__Exercise directions__. Where the line containing "This screenshot has" appears, begin retyping; continue exactly through the final line of the data. Omit every picture.
*** Exercise materials ***
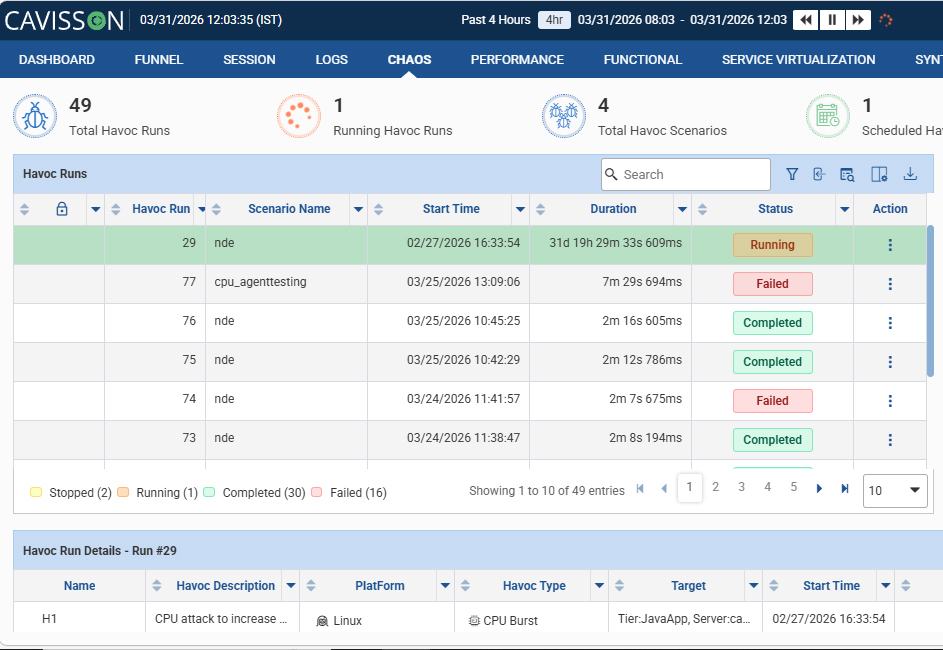Open the rows-per-page dropdown showing 10
Screen dimensions: 943x650
coord(895,491)
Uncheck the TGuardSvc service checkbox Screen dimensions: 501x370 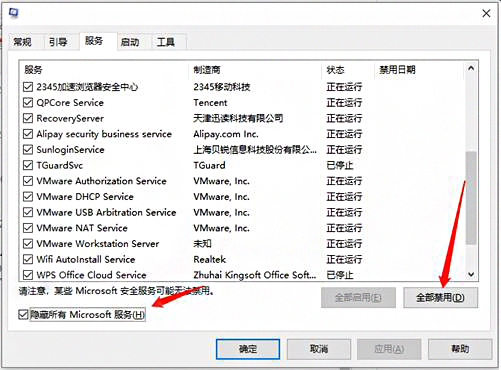[28, 165]
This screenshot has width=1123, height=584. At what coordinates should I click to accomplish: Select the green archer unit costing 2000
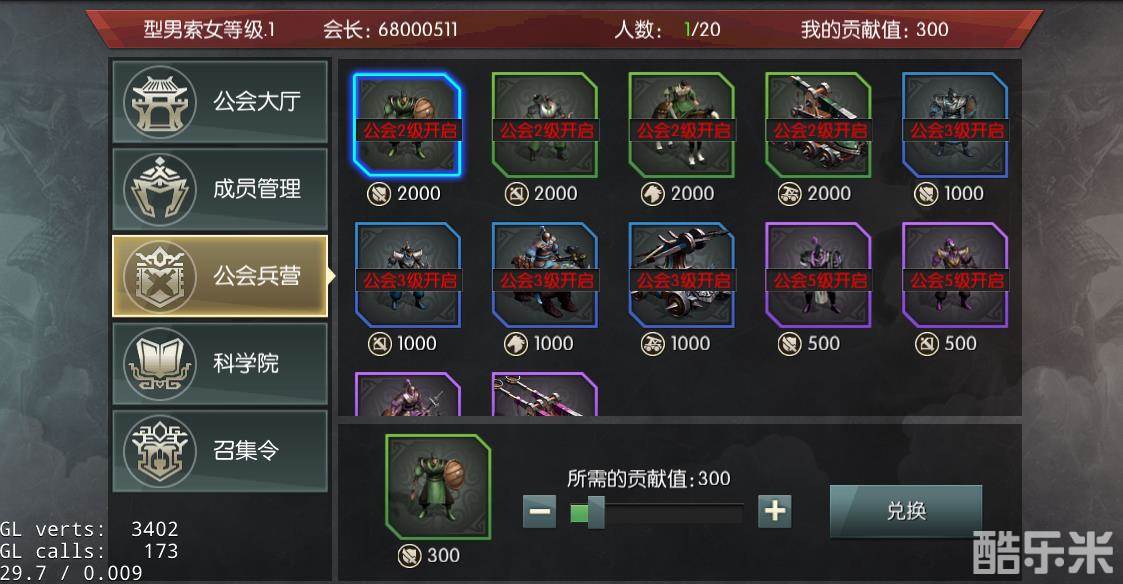pos(544,125)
*** End of Exercise materials ***
__Answer to the exercise__.
This screenshot has width=1123, height=584. At what coordinates should I click to accomplish: Select the green archer unit costing 2000
pos(544,125)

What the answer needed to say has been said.